Beginning at the line that contains "Task: Launch the Skype app icon", reproduce the entries below exactly, ending with the line that contains "You are a computer-use". Omit each picture.

*** Materials provided ***

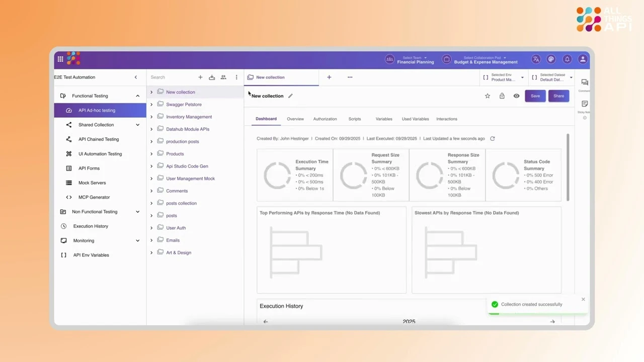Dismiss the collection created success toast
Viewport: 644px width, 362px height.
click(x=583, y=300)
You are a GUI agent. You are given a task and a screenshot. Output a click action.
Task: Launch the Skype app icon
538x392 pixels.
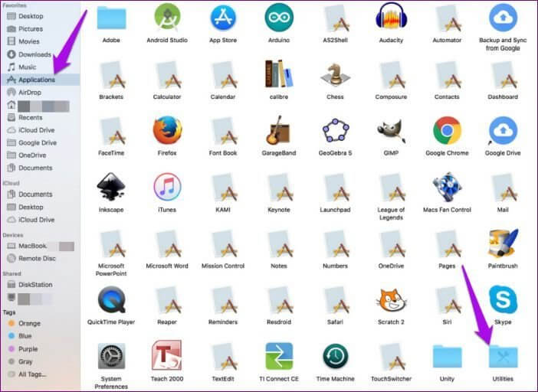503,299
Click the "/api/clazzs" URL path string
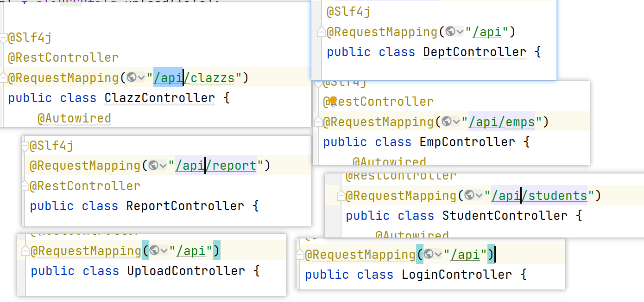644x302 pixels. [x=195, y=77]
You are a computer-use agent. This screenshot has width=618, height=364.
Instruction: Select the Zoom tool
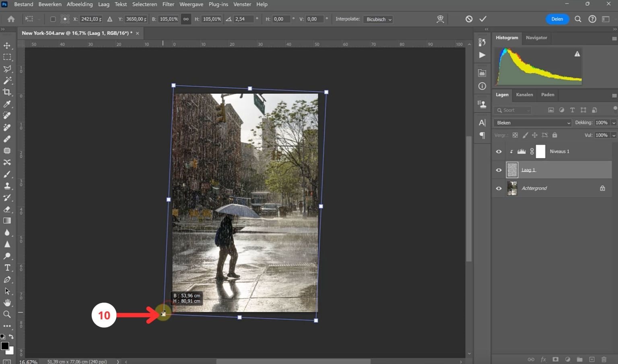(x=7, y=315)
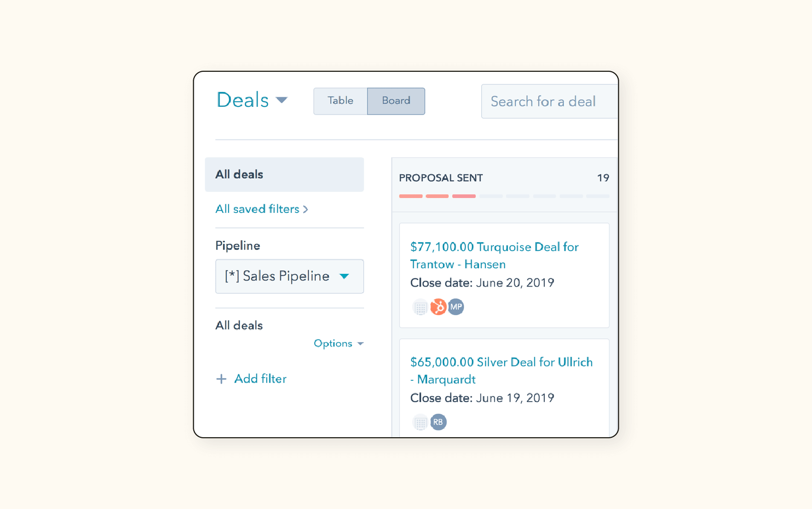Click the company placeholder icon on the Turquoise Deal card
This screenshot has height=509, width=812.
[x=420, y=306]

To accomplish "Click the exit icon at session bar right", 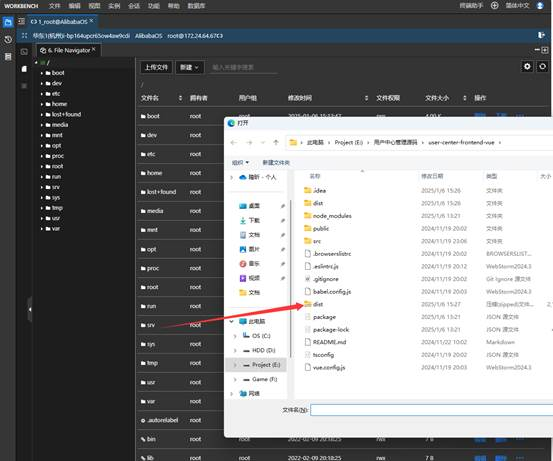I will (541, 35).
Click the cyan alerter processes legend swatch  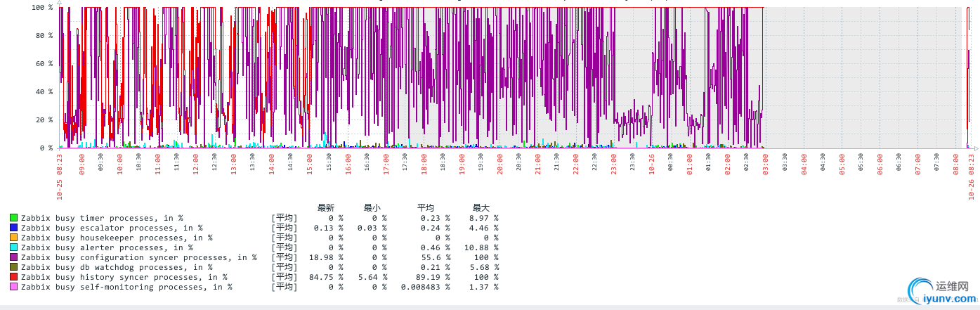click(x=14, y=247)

*** End of Materials provided ***
*** Materials provided ***

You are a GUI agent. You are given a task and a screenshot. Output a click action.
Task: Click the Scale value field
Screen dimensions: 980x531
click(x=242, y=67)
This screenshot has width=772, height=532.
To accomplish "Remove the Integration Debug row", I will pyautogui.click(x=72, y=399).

*** End of Materials provided ***

**Task response:**
Task: Launch the Skype app icon
538x392 pixels.
503,299
Click the "/api/clazzs" URL path string
644x302 pixels. [x=195, y=77]
You are a computer-use agent. This screenshot has width=618, height=364.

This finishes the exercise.